Rights Group: At Least 29 Children Disappeared in Sri Lanka
by The Associated Press in ‘The New York Times,’ May 15, 2018
COLOMBO, Sri Lanka — At least 29 children disappeared in the custody of Sri Lanka’s military after surrendering with their ethnic rebel parents at the end of the island nation’s civil war, a human rights group said Tuesday.
The South Africa-based International Truth and Justice Project said in a statement that it has 280 names of people who surrendered to the military on or about the final day of the fighting nine years ago.
It said some of the names could be duplicated because of nicknames used by the ethnic Tamil rebels, but many are backed up with photographs.
It listed the names of 29 children, many of them under age 5.
“Sri Lankan civil society needs with one voice to demand to know the plight of these children,” said Yasmin Sooka, executive director of the truth and justice project. “Their grandmothers and mothers should not be left alone to stand on the roadside demanding the truth while exposed to intimidation and threats from the security forces.”
Family members of disappeared people have protested for more than a year by sitting by roadsides demanding to know what happened to their relatives.
Sri Lanka’s military defeated the Tamil Tiger rebels in May 2009, ending a 26-year civil war.
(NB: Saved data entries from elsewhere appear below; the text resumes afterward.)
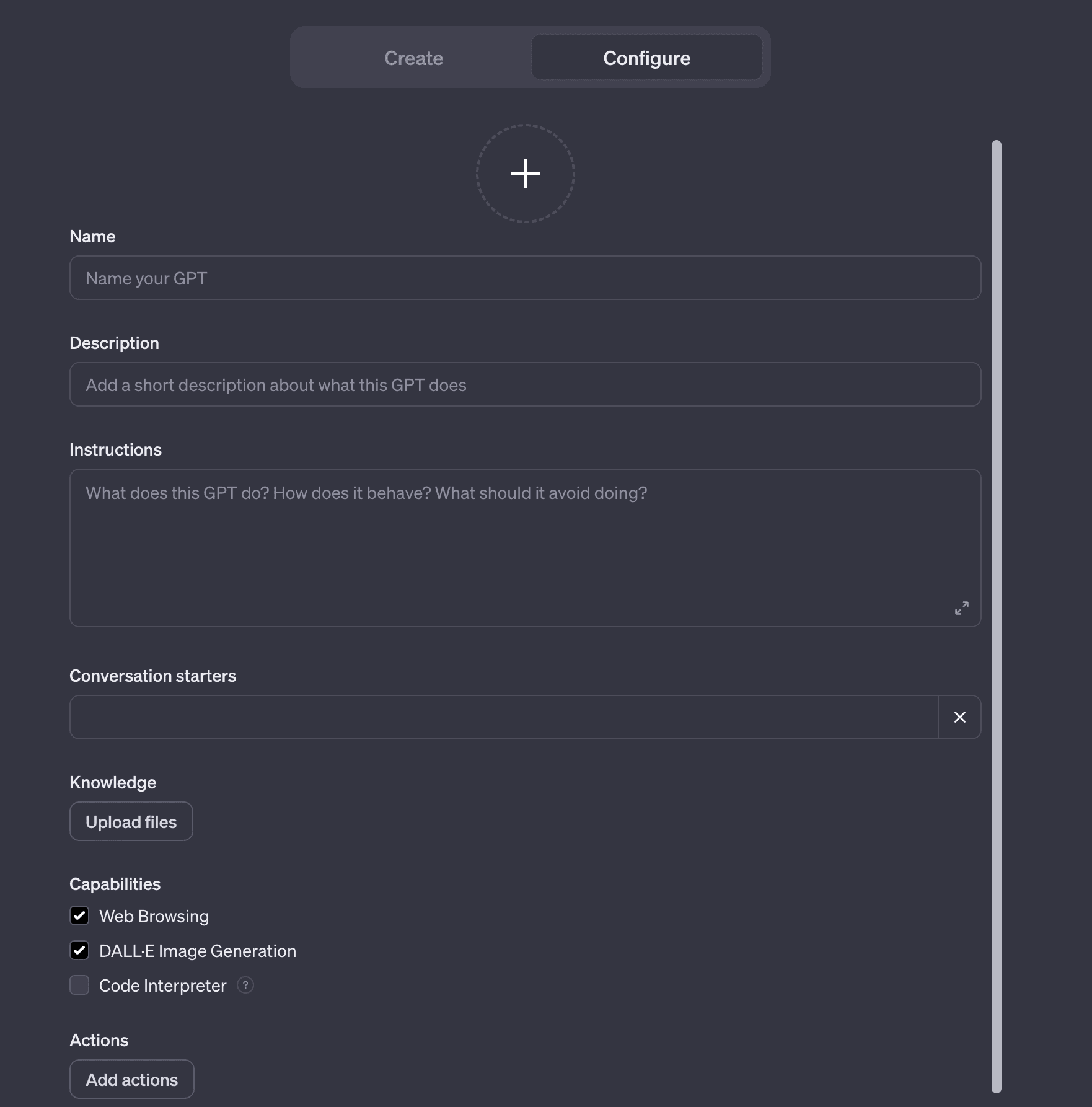Click the plus icon to add GPT image
1092x1107 pixels.
(x=525, y=174)
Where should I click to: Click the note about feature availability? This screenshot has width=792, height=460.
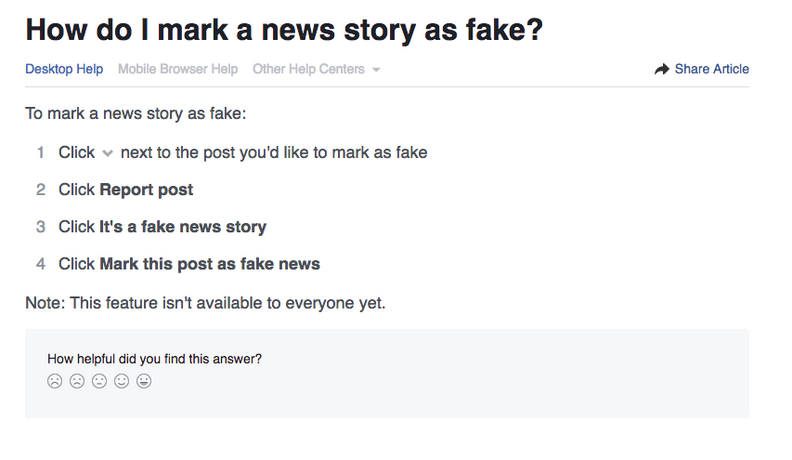point(205,302)
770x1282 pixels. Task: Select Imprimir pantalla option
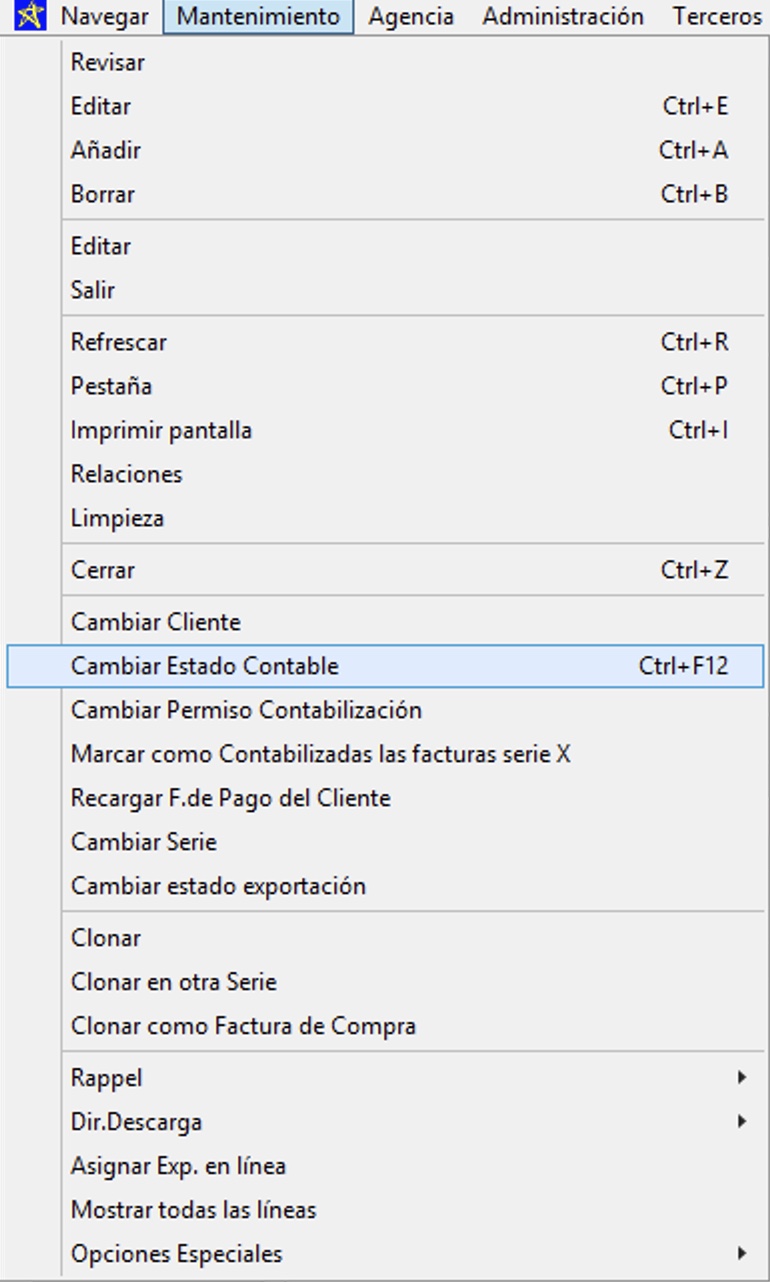(x=161, y=430)
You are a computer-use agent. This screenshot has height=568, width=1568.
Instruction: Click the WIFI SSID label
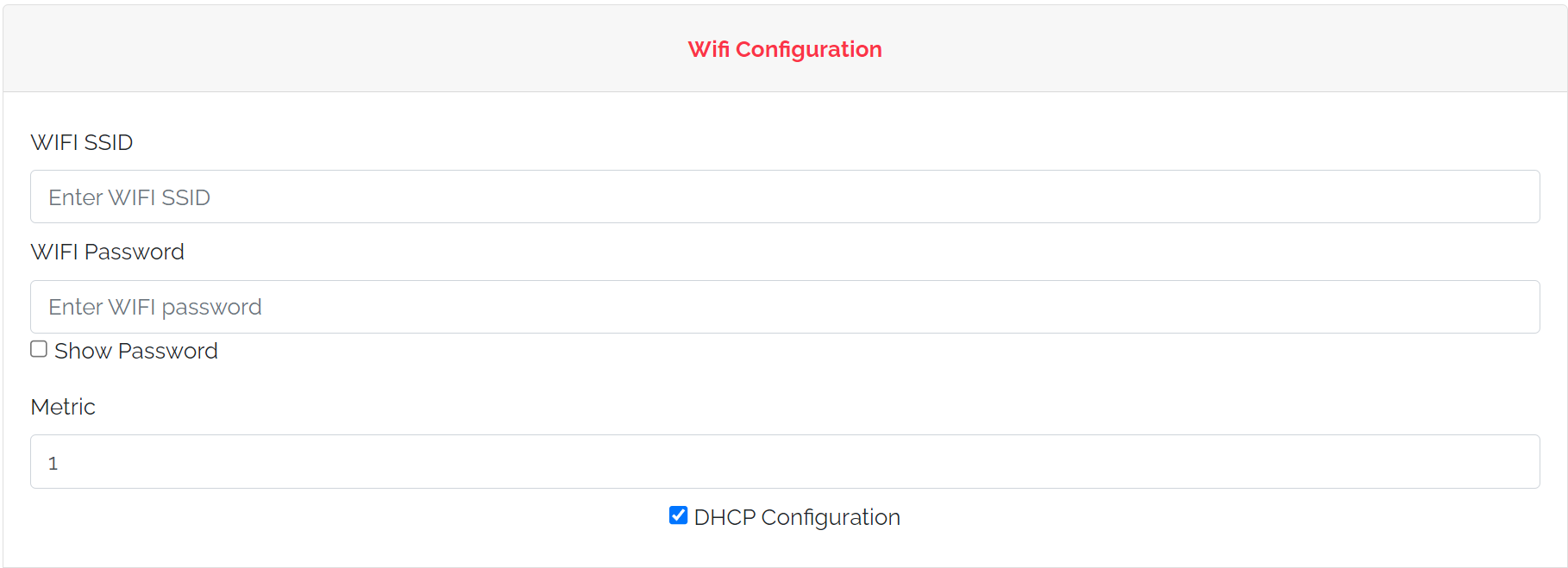click(81, 142)
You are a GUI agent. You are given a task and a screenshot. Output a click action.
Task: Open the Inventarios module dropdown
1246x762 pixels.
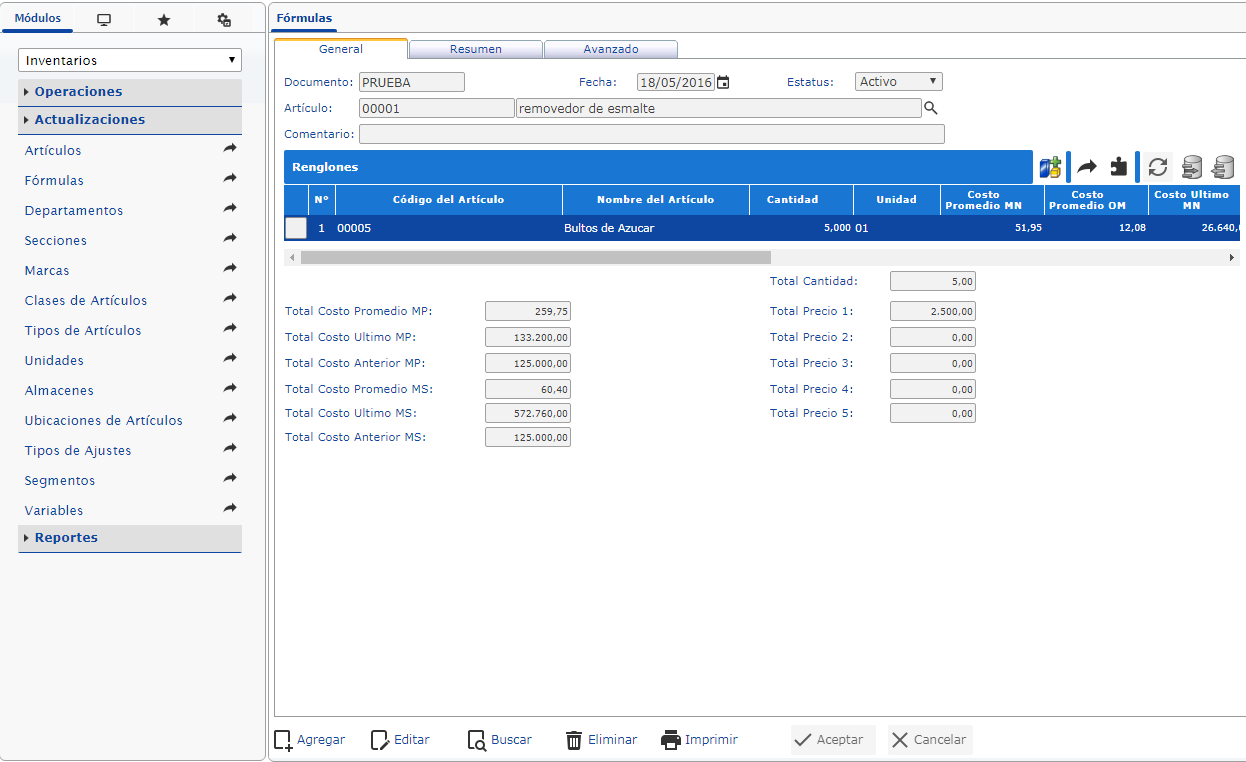click(130, 61)
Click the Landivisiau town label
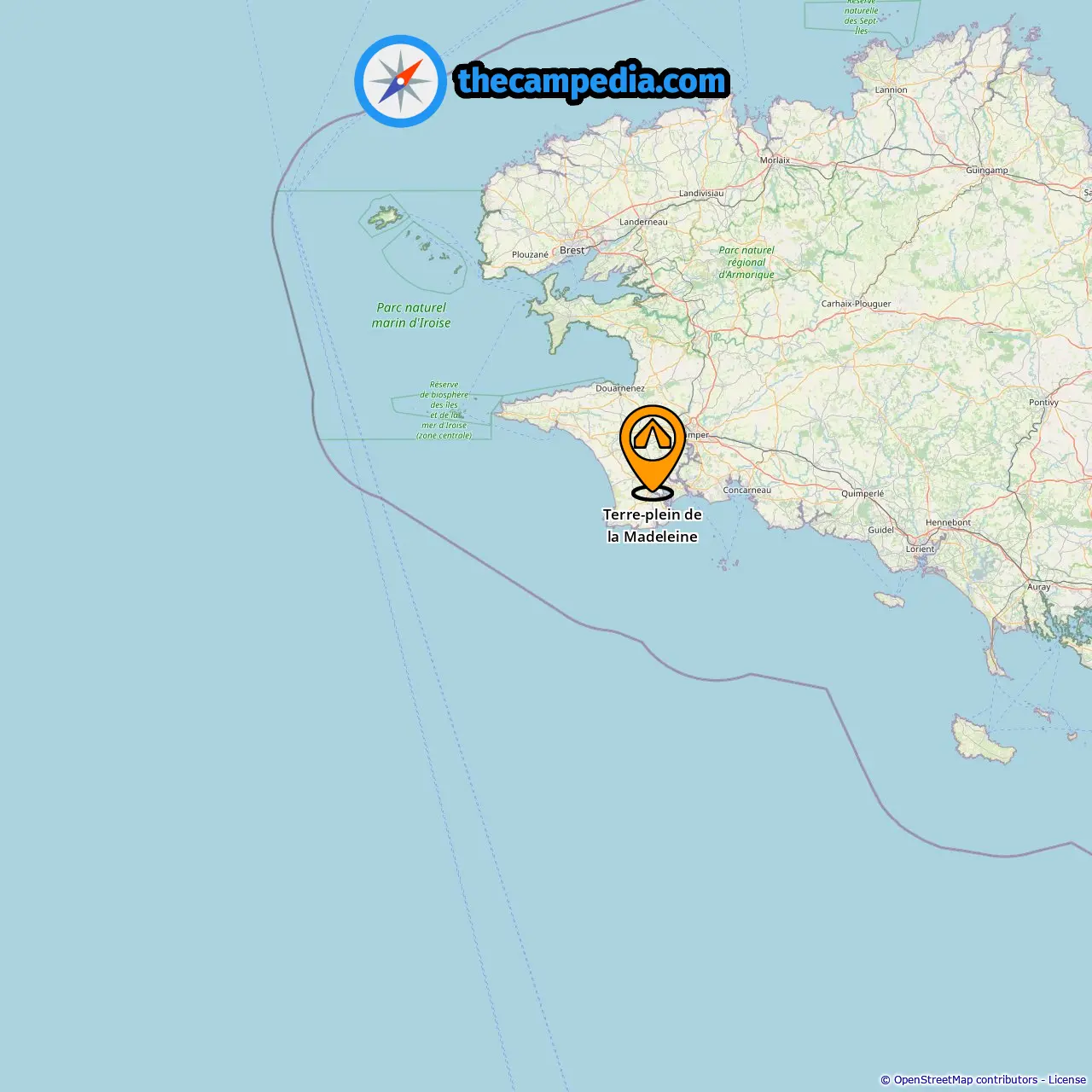1092x1092 pixels. [701, 193]
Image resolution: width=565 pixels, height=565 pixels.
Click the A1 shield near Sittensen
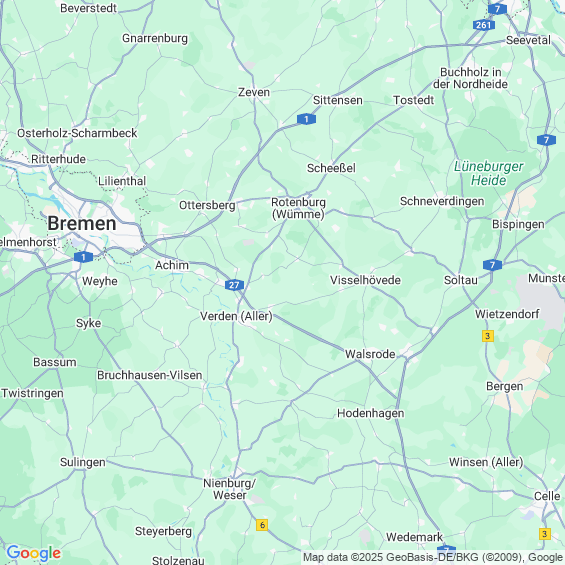[x=306, y=119]
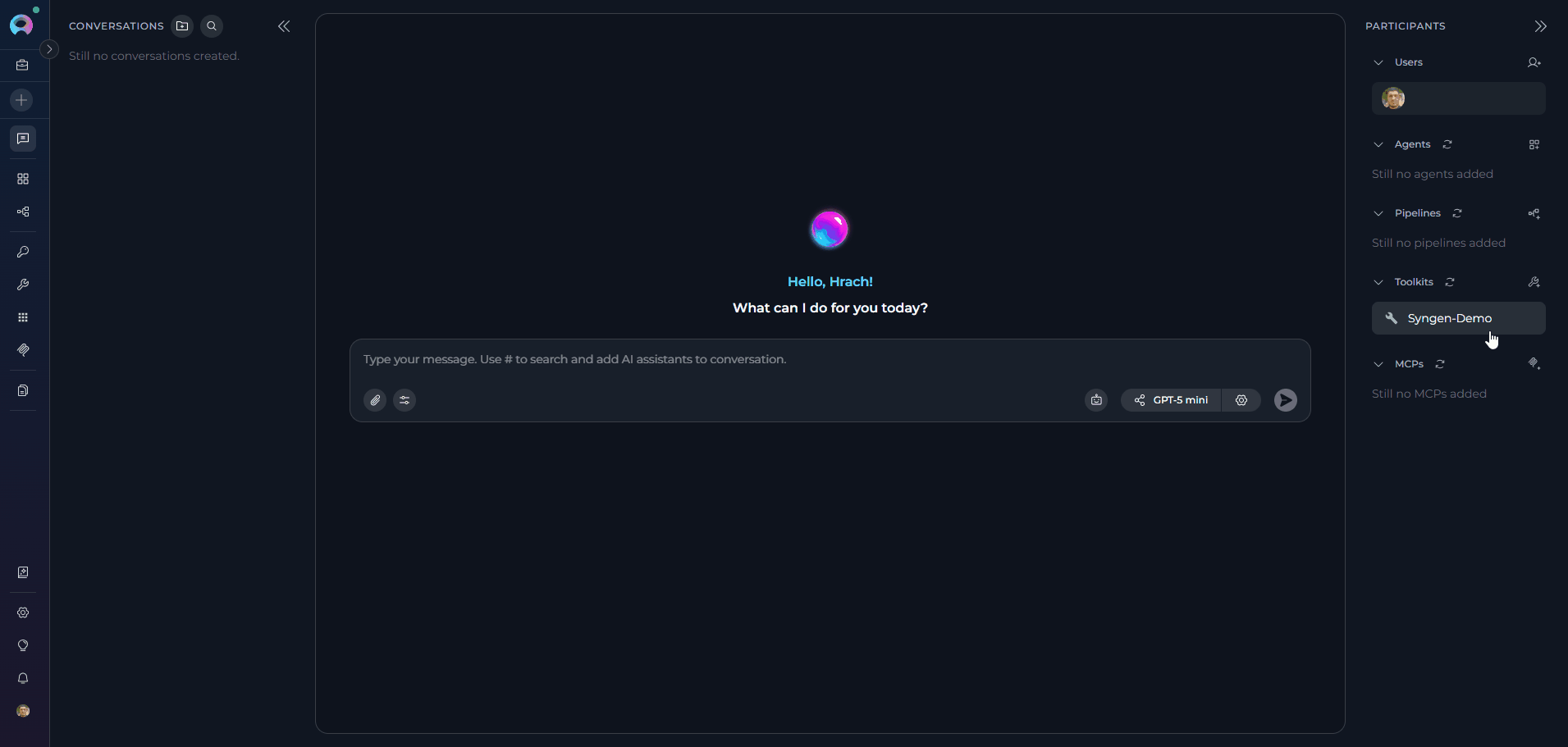This screenshot has height=747, width=1568.
Task: Open Settings from the left sidebar
Action: click(23, 613)
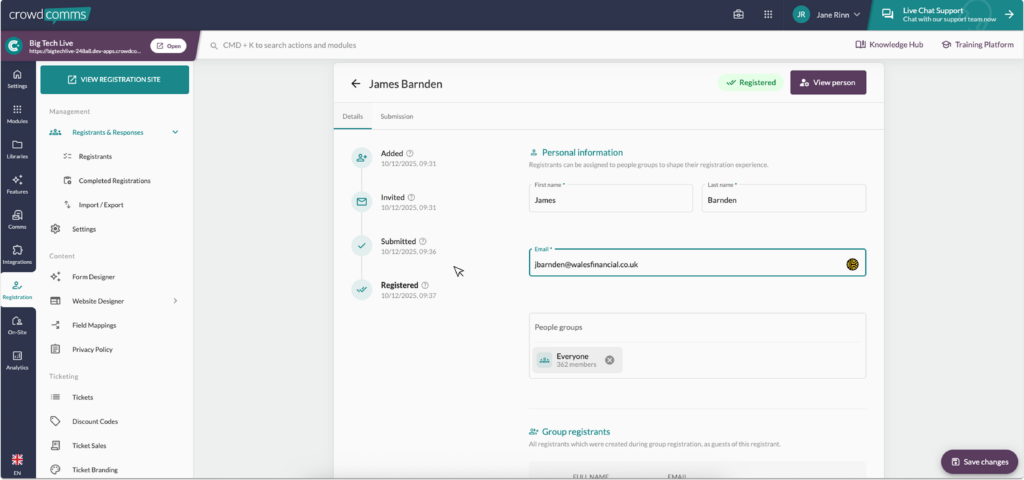Viewport: 1024px width, 480px height.
Task: Expand the Website Designer submenu
Action: [175, 301]
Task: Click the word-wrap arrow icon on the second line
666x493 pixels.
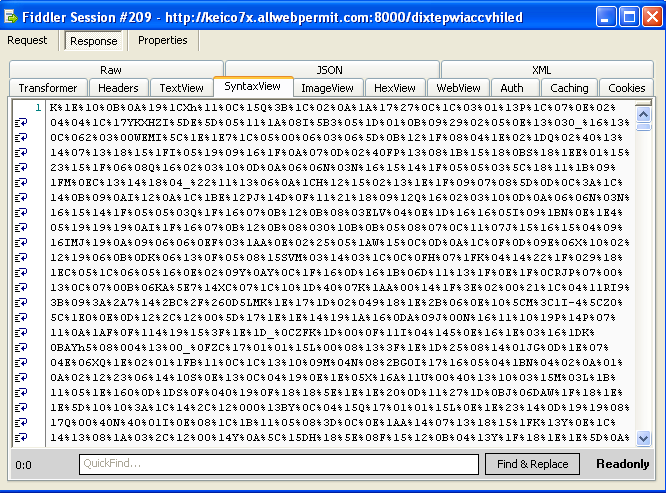Action: coord(21,122)
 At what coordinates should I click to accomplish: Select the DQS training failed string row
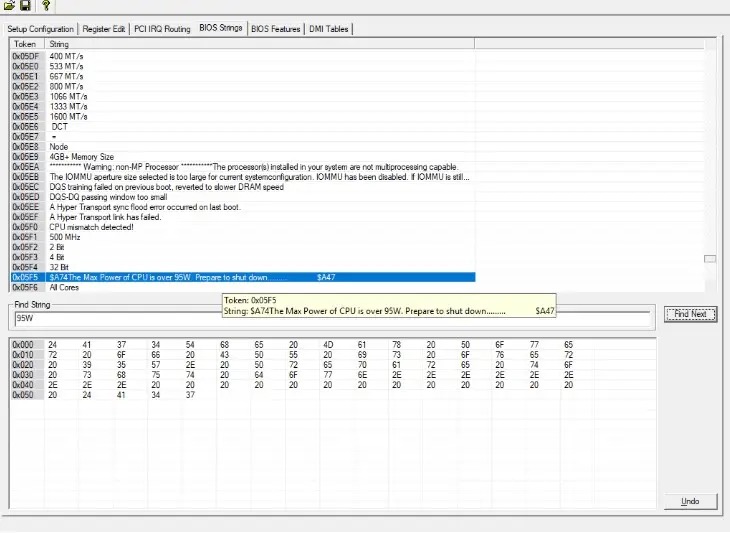[x=243, y=187]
Both sides have been accused of abuses and alleged war crimes but no credible investigation has been carried out, despite international demands.
Sri Lanka’s government has repeatedly denied any wrongdoing during the war but also has not explained what happened to the people who surrendered to its military.
The government recently set up an office on missing persons on an undertaking given to the U.N to investigate thousands of cases of disappearances during the long civil war.